Originally published in the May issue of Gently Read Lit, edited by Daniel Casey. You can find this literary journal at http://issuu.com/gently_read_literature/docs/grl_may.
Translated by Stephen Tapscott
Oberlin College Press/FIELD Translation Series
Stephen Tapscott’s new translation of Georg Trakl’s poetry illuminates an internal dimension to the poet that is often ignored in favor of the more external and controversial elements that sidetrack a serious discussion of the poet. Trakl isn’t well-known, but those who’ve heard of him are likely to think of his mental illness, suicide and suspected incestuous relationship with his sister and stop there, leaving examination of the poetry aside.
Tapscott lets the reader know immediately that his translation isn’t going to cover the scandalous factors of Trakl’s life, or categorize him as disturbed genius. Instead, “I wanted to try to register, in English, that droll ascetic tone. I tend not to hear the cri de Coeur of a young Expressionist victim…” This viewpoint is new and recognizes that the six years of Trakl’s writing career contains much deeper elements than controversy. In fact, viewing him as a victim seems to minimize much of the breadth of his lasting oeuvre. Tapscott finds wit, bravery, and elegance in the few poems Trakl wrote:
His lyricism is lean and acute: pointing lucidly toward what both is and is not there, firm in its stillness. In his silences I hear confidence, not victimized muteness, and I see clean, conscious craftsmanship in his sentences, lines, and patterns of repetition.
With this in mind, Tapscott’s translation looks instead at Trakl’s contemplation of self, and notes that in his poems, Trakl “details dynamic facts of the physical world – seasons and landscapes and times of day –as if they were already constituent elements of the self.” In doing this, Trakl creates an indivisible line between the exterior and internal, making each element stronger and yet more fragile.
|Georg Trakl 1887-1914|
In his essay, “From the Evening-Land to the Wild East,” Richard Millington wrote that that the poems contained “visions of natural and historical decline that within the poems themselves are figured concurrently on several time-scales: diurnal, seasonal and cultural-historical” (German Life & Letters, Oct 2011, Vol 64 Issue 4). That this could apply internally on the part of Trakl is reasonable, especially in that Millington notes Trakl’s “symbolic geography” as well as his literal locations in Austria. Most of the poems take place out of doors, at night, with the play of shadows in action in the words.
In "Helian", the movement between locations in that symbolic geography is most obvious. Never still, it appears that Trakl’s words make the same journey as his subjects: motion is always present either in the walking or in the streams of water or wine, even the flight of birds.
It’s lovely, the quiet of the night.
On a dark plain
We meet shepherds and white stars.
When autumn has come,
A solemn clarity appears in the grove.
Gentle, we drift beside red walls,
Our wide eyes following the flight of birds.
At evening white water settles in urns.
Millington spoke too of the “semantic nuances” that Trakl’s poetry contains. In discussing the poem “Evening Song”, Dean Rader (Masterplots II:Poetry Jan ’02) notes that the poetic device “that Trakl employs in almost every one of his poems is silence…and Trakl is also fond of silencing objects that cannot speak anyway.”
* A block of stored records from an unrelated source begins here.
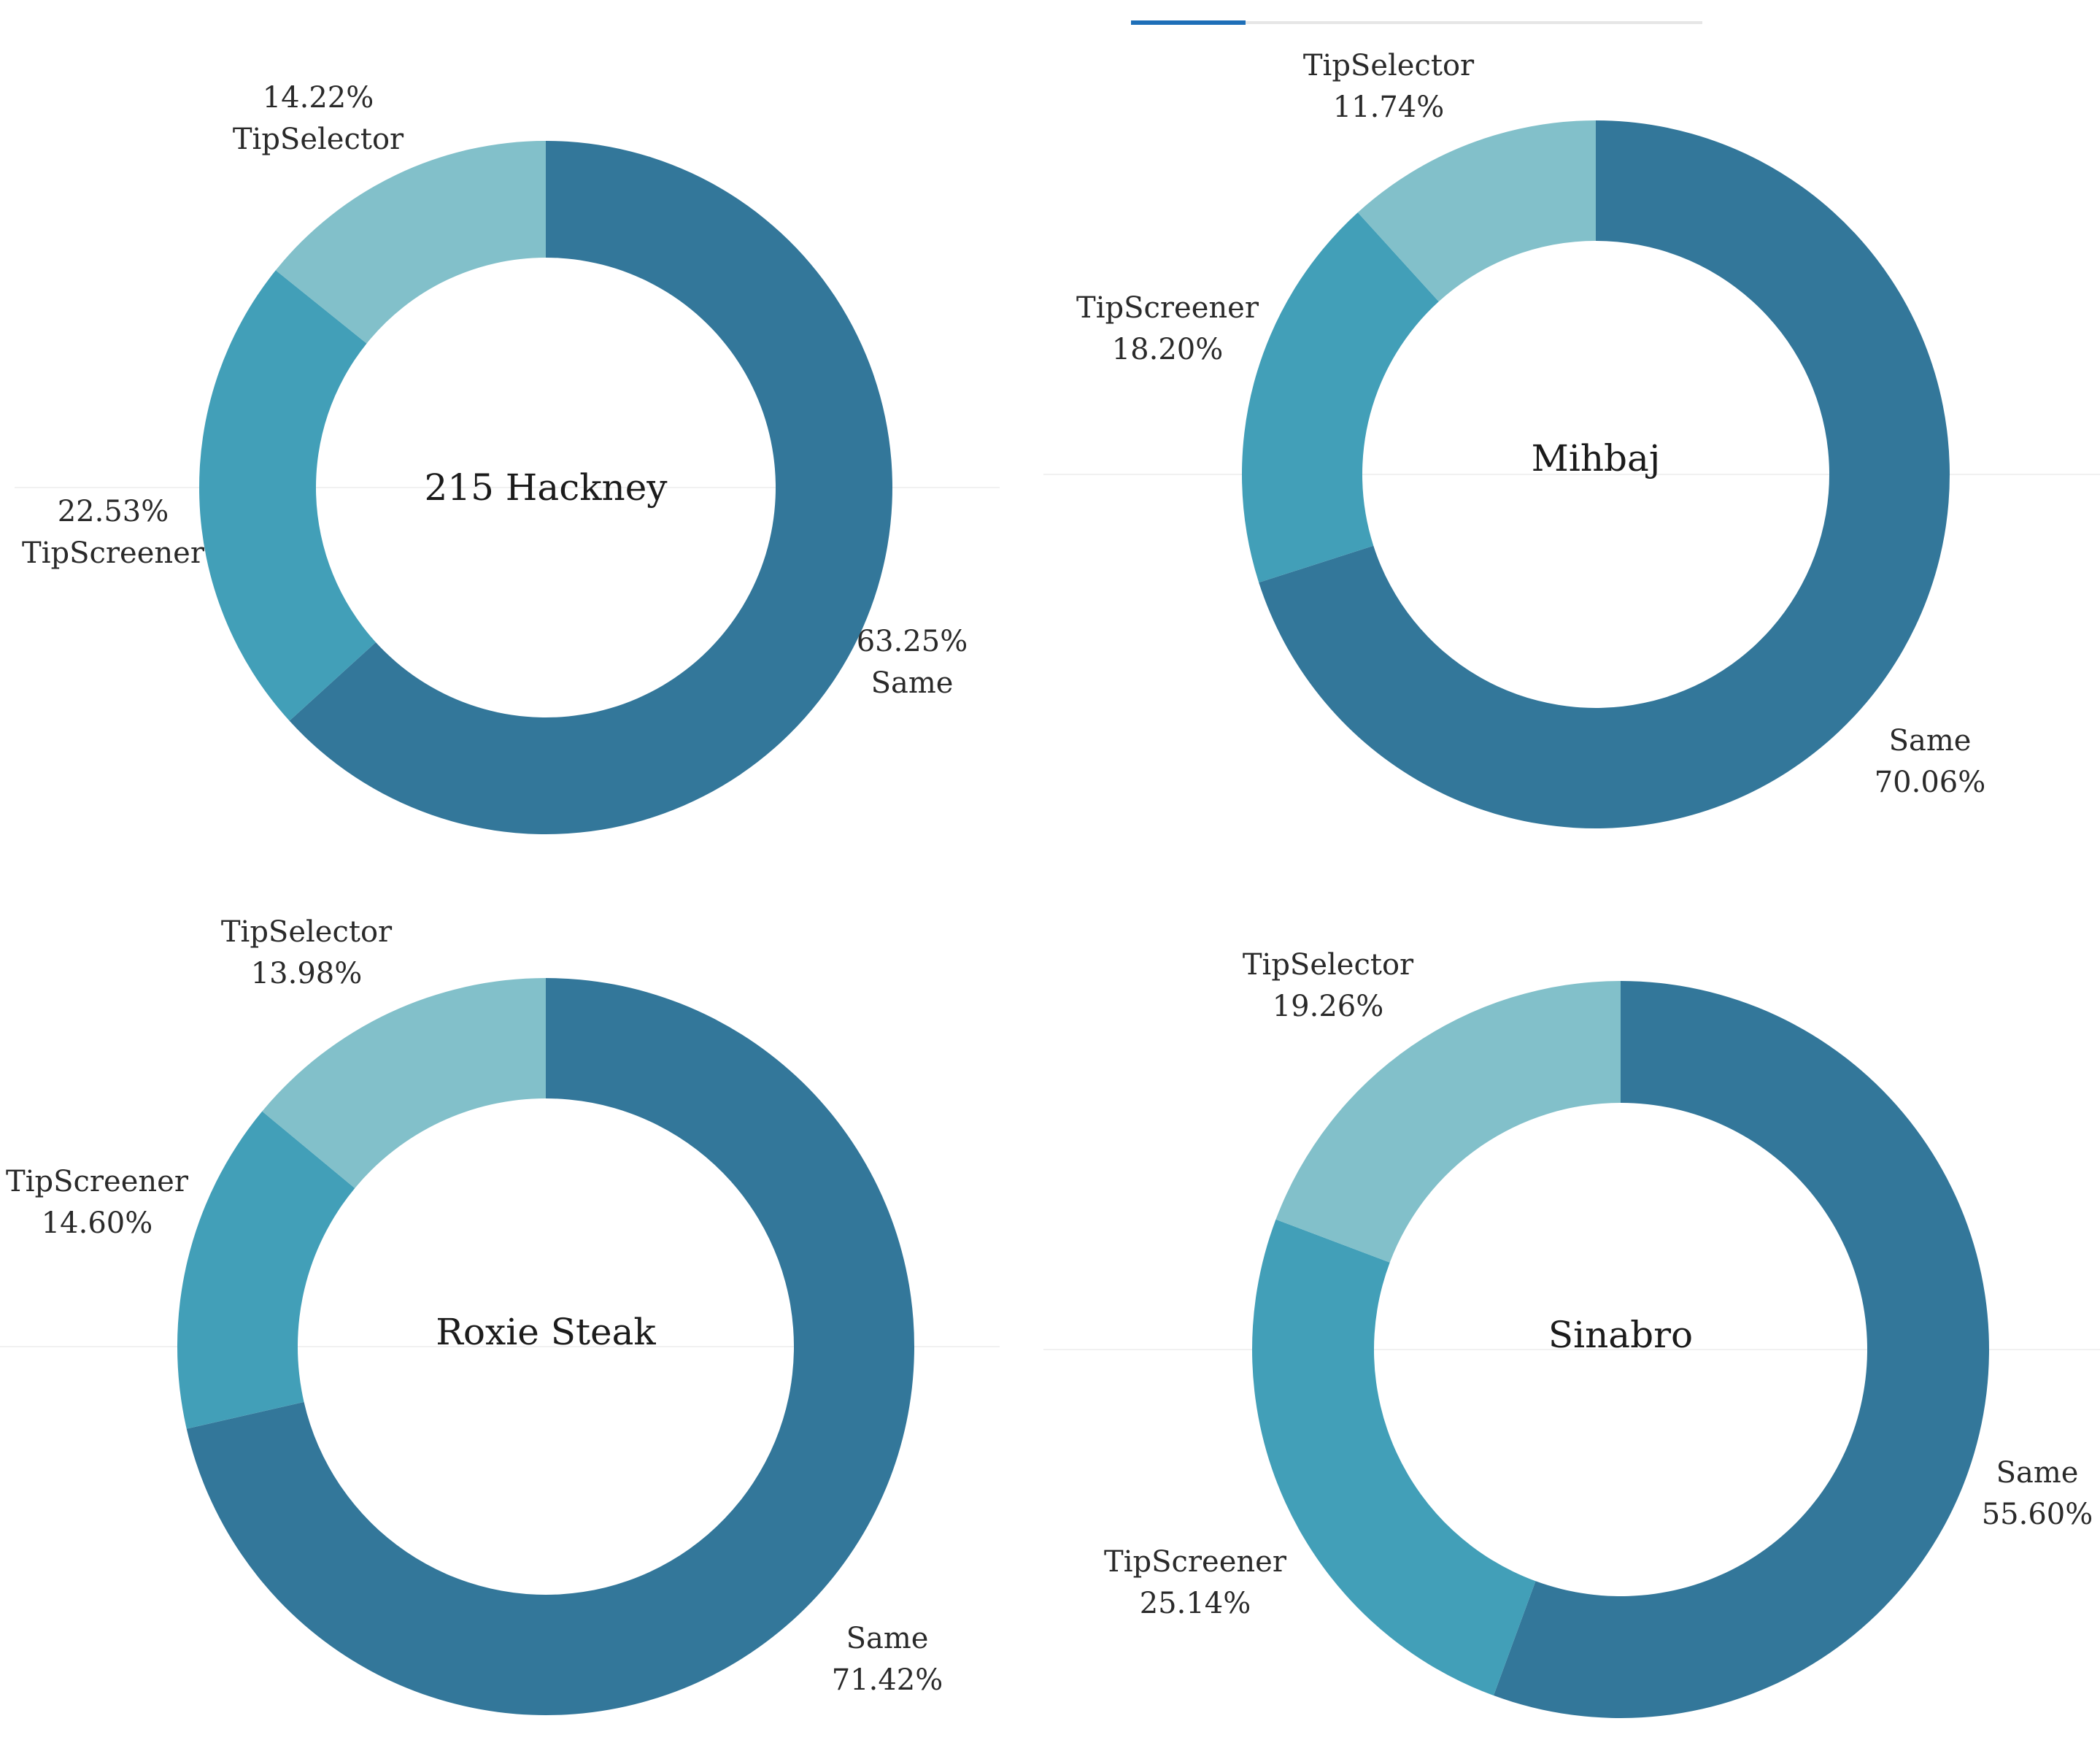 Image resolution: width=2100 pixels, height=1740 pixels. I want to click on slice-percent: 25.14%, so click(1195, 1604).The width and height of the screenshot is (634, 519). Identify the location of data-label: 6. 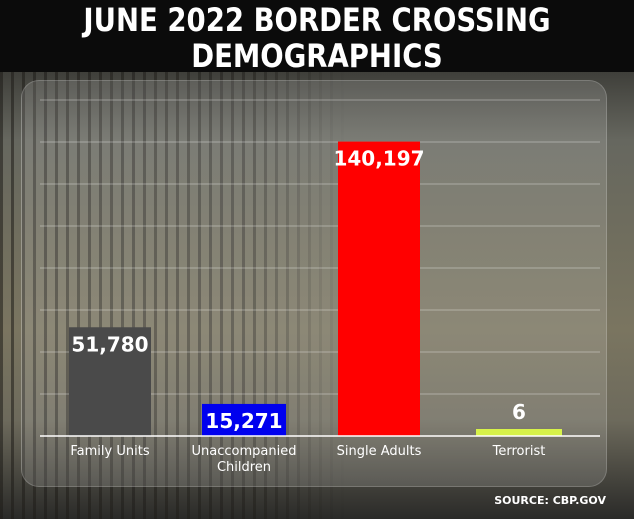
(519, 412).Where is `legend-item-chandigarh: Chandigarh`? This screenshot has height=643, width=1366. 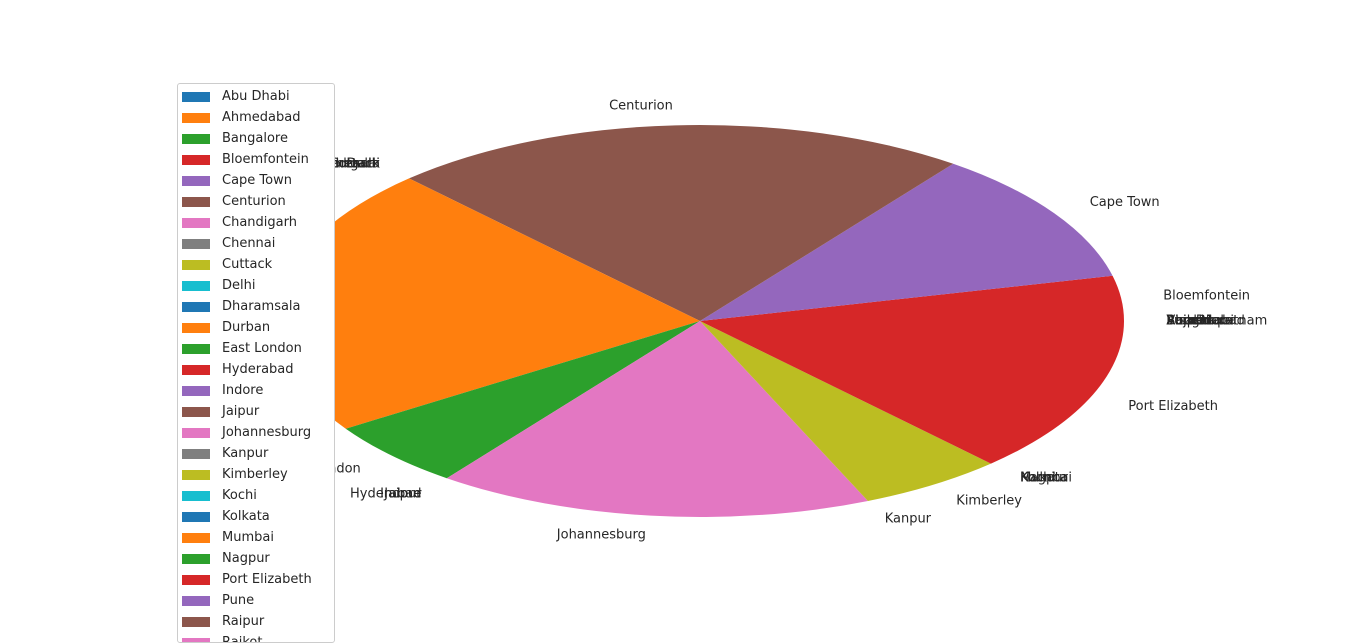 legend-item-chandigarh: Chandigarh is located at coordinates (240, 222).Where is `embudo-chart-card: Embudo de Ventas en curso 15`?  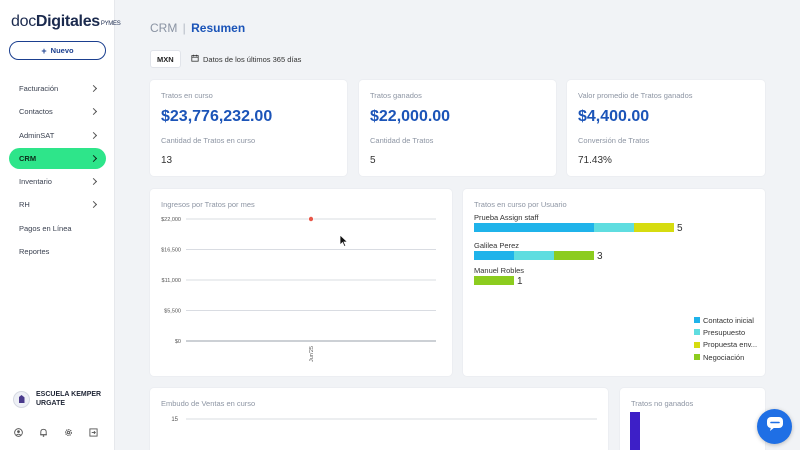
embudo-chart-card: Embudo de Ventas en curso 15 is located at coordinates (379, 419).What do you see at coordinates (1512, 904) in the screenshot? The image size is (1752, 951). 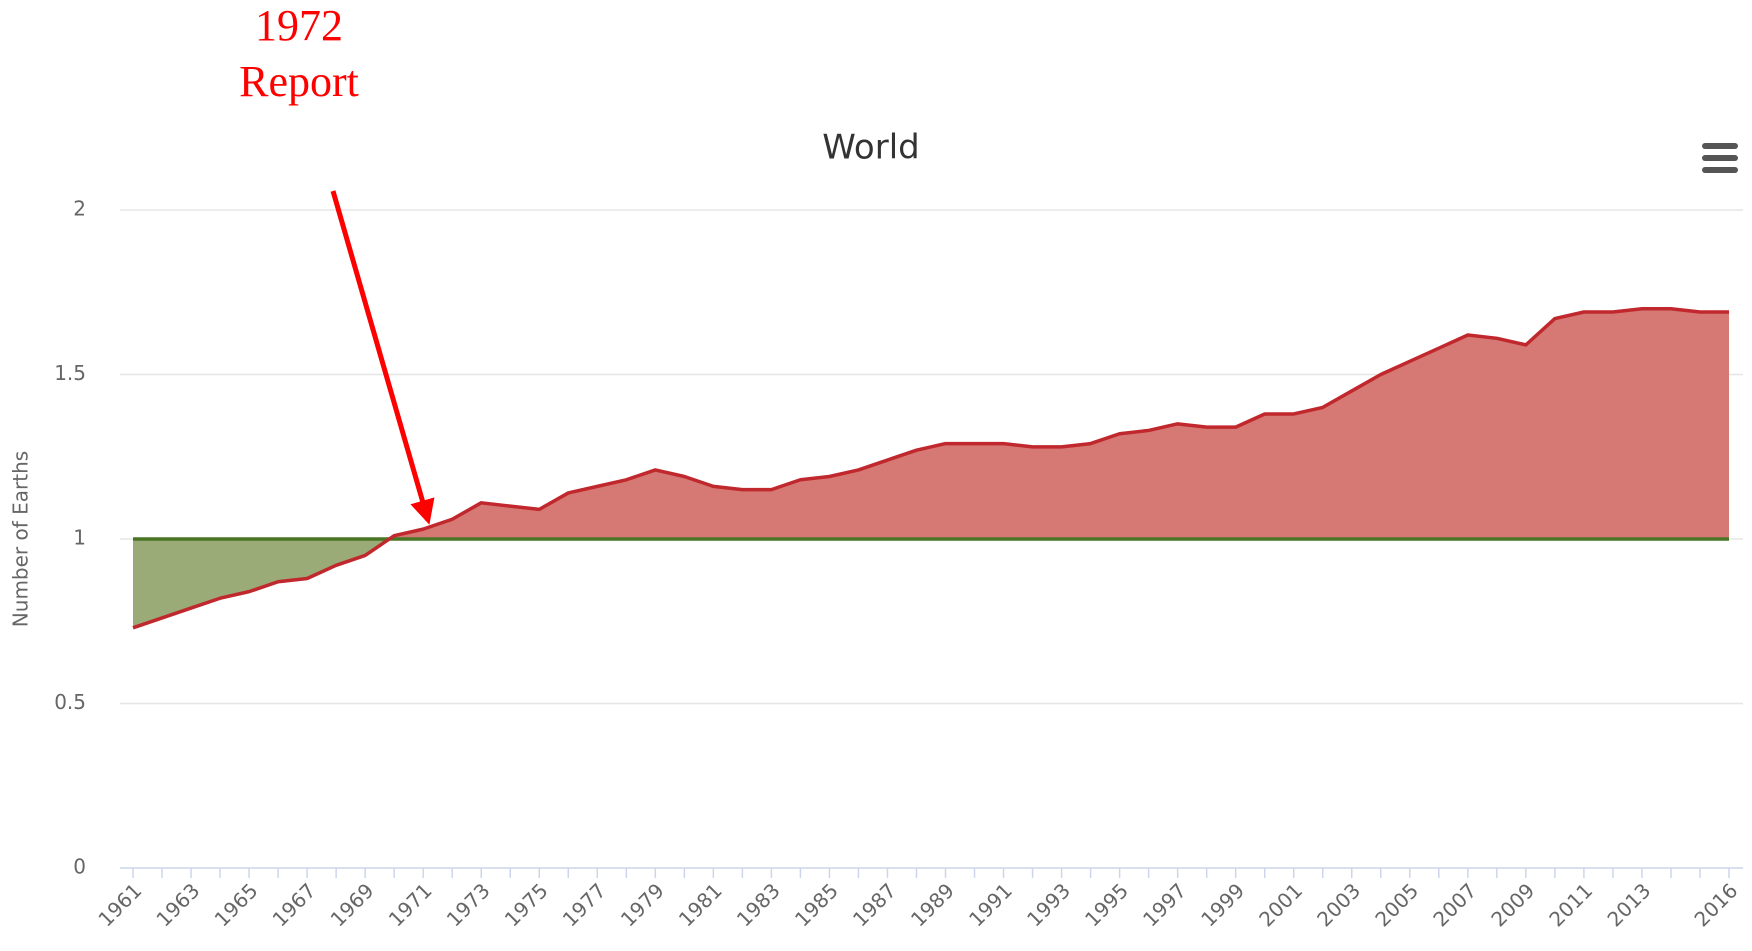 I see `x-tick-label: 2009` at bounding box center [1512, 904].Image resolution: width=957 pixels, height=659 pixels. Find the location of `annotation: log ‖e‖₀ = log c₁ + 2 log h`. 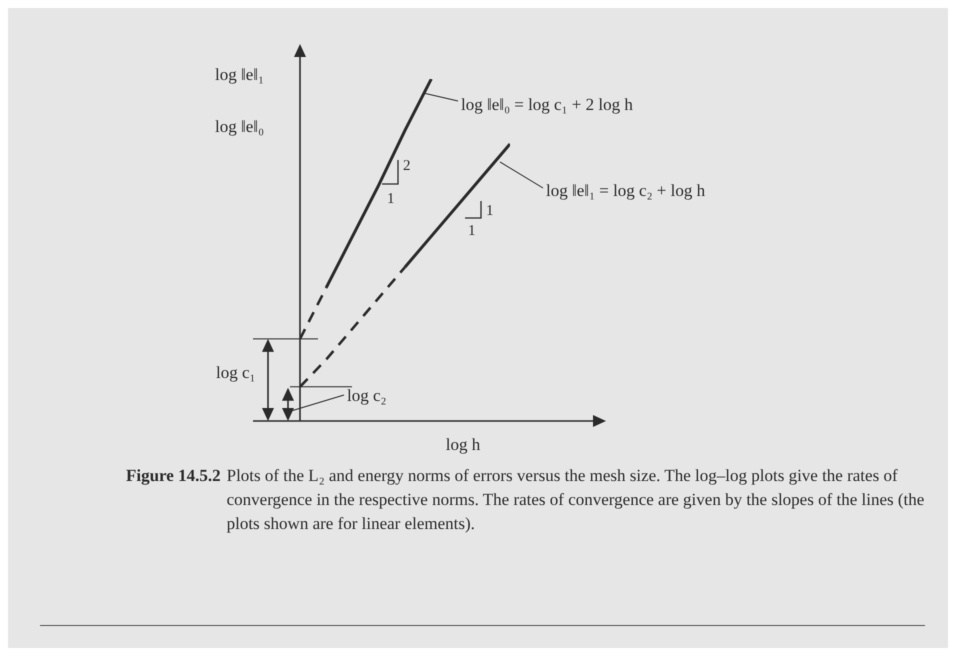

annotation: log ‖e‖₀ = log c₁ + 2 log h is located at coordinates (548, 104).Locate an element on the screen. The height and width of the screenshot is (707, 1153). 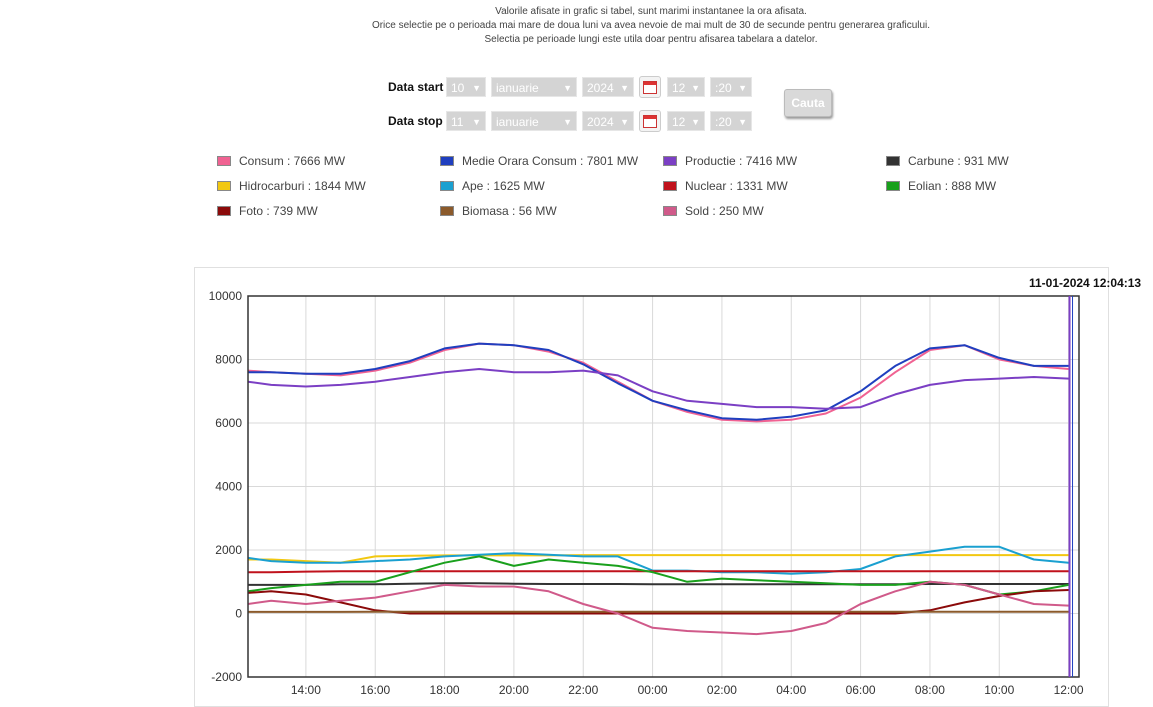
y-tick-label: 4000 is located at coordinates (228, 487).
At evening, when we walk the dark paths,
Our own pale forms appear before us.
When we feel thirsty,
We drink white water from the pond,
Sweetness of our poignant childhood.
….And yet, when dark harmonies haunt the soul, then
You appear, Whiteness, in your friend’s autumn landscape.
All of the details that Millington refers to are apparent in this poem, and the “if…then…” style of the poems suggests a forward motion that is unified and purposeful. “We” becomes the variable that can change the meaning of the poem per the reader’s impressions.
Color is another factor that is repeated throughout Trakl’s poems, however, the usages are never typical. The wine is brown, not red. Dew is black, not clear. Silence and sleep are both depicted as blue in some poems, black in others. What is intriguing is how he chooses these colors to seemingly catch us off guard and re-examine the cultural images of what a color should mean.
Trakl’s tragic death, after days of horrific experiences, makes many of the poems that much more meaningful. Yet, we have to remember he didn’t know how he’d die when he wrote these. Clearly distraught, and likely emotionally damaged already, he couldn’t have known of the chain of events that left him in charge of a hospital of wounded soldiers who he was helpless to assist. The mobs outside and bodies and decay all around him…one can only imagine that the exit he chose made sense in the world of madness he was locked into.
Christian Hawkey’s book, Ventrakl (Ugly Duckling Presse, 2010) is an excellent companion to Tapscott’s translation. In it, Hawkey analyzing Trakl’s work but uses radical ways to translate the work: experimental translation that literally rips Trakl’s poetry apart and reconfigures it in a way Trakl would likely sanction. Hawkey also dissects photos of Trakl and experiments with an imagined interview. Combining that book with this translation would give any reader a solid background in Trakl’s works, history, and indelible contribution to Austrian and global poetry.